WHAT IS REQUIRED — Scan the entries below for the word "heading" and copy every line where it turns up.

INFORMATION GIVEN —
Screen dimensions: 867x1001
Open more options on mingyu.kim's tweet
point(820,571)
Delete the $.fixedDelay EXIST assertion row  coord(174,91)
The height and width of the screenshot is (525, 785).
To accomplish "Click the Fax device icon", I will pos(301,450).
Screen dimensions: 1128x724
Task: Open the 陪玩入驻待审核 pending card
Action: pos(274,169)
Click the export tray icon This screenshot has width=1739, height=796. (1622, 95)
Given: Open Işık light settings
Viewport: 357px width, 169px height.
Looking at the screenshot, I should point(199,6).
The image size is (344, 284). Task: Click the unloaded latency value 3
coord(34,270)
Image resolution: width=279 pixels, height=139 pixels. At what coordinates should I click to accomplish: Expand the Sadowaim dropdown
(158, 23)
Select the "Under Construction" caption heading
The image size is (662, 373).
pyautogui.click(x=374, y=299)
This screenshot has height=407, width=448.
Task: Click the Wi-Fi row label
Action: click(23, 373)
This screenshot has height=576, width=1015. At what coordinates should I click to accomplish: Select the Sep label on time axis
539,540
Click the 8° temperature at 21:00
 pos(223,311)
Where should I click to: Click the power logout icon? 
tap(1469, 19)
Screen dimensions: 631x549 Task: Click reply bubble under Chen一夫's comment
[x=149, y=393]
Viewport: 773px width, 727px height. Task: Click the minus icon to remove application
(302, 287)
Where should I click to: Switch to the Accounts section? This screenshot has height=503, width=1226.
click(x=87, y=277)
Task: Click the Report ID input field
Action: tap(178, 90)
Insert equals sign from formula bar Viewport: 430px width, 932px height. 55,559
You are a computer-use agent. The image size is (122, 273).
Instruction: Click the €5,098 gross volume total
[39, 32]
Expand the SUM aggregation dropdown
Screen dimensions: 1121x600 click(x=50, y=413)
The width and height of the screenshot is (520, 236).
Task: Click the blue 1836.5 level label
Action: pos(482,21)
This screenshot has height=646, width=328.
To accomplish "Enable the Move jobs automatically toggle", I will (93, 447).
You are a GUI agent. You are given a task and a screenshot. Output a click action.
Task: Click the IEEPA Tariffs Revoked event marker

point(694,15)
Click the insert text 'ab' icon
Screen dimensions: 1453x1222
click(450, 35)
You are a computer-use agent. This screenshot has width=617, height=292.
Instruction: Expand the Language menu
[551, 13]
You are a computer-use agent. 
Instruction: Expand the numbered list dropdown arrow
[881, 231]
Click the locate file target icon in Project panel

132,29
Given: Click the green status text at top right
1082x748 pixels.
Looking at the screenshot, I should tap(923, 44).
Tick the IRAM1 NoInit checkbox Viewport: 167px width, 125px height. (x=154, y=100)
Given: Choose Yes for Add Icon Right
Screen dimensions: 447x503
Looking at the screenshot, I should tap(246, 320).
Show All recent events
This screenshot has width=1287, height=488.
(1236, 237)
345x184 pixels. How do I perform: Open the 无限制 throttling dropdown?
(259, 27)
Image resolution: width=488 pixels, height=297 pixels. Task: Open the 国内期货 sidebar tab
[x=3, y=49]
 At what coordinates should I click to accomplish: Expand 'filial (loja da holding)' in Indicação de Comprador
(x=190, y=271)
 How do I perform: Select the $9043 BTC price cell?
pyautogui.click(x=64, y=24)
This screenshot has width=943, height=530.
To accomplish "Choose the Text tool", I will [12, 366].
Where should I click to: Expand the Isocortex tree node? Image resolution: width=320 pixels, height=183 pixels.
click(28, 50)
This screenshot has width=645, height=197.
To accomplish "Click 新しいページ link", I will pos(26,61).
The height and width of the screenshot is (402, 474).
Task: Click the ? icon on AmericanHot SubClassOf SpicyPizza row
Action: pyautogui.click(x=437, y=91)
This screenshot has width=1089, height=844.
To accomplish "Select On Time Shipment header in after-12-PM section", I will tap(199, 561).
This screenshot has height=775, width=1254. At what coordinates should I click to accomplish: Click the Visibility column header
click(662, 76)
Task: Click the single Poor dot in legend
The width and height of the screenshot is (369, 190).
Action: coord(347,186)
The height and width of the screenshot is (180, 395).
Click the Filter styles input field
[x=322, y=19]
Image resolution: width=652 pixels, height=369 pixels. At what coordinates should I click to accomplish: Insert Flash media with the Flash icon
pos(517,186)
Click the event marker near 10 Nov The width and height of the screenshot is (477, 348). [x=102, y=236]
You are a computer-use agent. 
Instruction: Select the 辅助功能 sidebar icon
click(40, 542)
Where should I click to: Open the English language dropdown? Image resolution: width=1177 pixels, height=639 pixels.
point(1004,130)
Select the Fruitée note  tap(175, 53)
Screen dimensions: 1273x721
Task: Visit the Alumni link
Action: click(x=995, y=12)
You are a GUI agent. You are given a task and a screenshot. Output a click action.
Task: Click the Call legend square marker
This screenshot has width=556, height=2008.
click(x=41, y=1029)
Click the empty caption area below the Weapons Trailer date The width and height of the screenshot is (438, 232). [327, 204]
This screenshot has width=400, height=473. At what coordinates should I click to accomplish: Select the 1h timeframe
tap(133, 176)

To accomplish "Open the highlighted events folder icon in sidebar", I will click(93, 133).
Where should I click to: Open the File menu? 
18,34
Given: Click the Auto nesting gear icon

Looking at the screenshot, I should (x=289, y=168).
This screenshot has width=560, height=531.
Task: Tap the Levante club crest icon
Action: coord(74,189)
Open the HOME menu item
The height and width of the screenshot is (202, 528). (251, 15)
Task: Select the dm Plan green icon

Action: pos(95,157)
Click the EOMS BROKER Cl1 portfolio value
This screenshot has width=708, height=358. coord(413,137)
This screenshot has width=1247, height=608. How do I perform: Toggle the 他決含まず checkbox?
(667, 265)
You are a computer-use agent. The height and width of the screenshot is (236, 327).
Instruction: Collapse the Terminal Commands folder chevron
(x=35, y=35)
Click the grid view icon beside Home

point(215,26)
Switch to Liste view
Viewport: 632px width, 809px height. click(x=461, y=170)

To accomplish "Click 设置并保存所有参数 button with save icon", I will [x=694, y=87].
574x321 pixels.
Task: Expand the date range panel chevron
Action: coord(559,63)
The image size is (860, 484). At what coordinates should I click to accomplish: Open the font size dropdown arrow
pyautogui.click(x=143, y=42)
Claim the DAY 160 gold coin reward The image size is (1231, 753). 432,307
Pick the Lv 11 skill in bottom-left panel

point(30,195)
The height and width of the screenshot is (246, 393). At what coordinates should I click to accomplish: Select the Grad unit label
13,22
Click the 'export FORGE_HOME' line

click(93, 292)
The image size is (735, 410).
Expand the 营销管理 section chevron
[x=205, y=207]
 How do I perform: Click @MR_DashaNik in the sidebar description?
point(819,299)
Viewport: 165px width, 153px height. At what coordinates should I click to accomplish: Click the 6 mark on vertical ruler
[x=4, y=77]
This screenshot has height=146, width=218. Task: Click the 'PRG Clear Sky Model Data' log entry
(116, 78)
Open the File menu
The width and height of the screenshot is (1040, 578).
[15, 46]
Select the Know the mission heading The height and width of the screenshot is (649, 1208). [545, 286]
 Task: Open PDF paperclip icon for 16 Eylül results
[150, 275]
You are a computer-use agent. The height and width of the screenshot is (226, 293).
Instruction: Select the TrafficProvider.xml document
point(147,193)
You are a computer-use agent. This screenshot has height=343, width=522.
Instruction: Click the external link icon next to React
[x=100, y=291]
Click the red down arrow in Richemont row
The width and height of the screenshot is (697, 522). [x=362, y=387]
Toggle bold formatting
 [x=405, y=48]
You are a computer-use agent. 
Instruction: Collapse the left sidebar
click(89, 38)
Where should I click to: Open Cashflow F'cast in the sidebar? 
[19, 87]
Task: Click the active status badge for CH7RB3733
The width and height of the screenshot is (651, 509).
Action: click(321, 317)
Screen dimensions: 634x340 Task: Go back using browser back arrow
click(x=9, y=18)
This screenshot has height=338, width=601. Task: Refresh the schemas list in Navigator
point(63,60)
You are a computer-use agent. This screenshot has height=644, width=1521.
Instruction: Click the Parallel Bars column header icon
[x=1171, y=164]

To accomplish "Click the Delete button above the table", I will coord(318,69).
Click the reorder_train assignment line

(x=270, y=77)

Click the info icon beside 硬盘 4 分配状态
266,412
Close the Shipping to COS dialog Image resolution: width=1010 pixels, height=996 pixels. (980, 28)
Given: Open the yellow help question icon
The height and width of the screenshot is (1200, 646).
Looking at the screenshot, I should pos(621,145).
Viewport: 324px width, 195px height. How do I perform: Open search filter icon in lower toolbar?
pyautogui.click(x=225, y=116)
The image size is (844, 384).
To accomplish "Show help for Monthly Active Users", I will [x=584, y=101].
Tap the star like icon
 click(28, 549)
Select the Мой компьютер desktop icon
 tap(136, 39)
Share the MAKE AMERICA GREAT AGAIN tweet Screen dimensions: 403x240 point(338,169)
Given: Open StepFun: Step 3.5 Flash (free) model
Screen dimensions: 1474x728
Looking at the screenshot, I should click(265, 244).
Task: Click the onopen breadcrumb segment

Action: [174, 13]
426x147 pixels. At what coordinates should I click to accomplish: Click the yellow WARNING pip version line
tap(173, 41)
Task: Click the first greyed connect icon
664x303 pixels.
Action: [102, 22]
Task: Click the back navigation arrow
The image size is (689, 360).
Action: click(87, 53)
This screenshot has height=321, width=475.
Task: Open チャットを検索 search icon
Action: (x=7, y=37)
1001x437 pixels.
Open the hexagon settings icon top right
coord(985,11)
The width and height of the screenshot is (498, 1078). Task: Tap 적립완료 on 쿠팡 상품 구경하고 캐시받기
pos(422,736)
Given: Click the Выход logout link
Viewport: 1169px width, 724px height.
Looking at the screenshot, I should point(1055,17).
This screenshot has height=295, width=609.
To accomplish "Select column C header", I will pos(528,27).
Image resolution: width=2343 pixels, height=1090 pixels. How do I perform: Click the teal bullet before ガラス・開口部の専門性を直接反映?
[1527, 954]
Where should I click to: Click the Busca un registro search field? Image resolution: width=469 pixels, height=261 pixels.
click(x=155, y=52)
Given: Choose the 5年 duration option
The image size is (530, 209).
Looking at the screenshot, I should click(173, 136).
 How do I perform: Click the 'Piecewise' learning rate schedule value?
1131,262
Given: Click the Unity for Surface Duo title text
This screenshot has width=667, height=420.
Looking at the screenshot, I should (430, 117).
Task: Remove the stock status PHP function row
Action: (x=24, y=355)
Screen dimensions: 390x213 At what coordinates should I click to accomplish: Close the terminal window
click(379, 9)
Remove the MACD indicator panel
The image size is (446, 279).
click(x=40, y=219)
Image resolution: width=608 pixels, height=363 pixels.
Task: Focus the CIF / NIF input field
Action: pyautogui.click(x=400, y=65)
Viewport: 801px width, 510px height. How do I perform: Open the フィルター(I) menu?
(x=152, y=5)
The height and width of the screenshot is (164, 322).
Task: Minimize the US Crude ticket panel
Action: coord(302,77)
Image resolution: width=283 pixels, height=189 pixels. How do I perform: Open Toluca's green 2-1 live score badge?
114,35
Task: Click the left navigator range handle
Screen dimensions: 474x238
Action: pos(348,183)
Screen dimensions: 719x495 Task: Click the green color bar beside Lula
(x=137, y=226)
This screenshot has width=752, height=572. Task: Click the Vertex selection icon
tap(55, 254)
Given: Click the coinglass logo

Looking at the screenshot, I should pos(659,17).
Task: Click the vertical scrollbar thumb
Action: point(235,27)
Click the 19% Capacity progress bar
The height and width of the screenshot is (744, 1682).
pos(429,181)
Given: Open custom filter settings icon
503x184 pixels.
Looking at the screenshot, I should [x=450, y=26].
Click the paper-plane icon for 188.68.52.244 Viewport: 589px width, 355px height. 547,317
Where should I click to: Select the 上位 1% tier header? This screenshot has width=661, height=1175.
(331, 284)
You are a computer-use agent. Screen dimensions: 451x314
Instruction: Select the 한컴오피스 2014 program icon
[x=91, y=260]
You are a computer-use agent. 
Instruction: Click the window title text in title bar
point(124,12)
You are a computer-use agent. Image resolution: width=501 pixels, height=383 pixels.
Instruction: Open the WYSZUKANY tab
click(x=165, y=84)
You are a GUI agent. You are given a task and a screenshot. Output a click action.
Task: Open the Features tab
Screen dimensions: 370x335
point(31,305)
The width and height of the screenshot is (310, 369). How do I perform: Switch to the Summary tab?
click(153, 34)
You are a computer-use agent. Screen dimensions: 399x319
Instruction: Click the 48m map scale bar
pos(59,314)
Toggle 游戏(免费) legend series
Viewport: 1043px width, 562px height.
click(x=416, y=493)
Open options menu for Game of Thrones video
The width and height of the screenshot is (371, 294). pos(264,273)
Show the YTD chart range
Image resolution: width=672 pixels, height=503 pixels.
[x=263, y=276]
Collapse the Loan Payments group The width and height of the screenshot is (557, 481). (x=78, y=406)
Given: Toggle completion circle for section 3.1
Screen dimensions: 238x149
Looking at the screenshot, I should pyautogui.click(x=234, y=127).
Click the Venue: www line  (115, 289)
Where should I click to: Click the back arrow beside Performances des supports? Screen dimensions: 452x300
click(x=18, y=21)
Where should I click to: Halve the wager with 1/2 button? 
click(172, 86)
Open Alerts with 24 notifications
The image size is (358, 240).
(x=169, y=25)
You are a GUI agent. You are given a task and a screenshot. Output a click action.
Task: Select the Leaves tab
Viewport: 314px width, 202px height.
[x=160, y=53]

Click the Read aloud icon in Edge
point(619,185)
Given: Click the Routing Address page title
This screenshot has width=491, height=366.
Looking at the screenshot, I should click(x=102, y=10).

RESPONSE —
Select the "Under Construction" caption heading
Select the Know the mission heading The height and width of the screenshot is (649, 1208). [545, 286]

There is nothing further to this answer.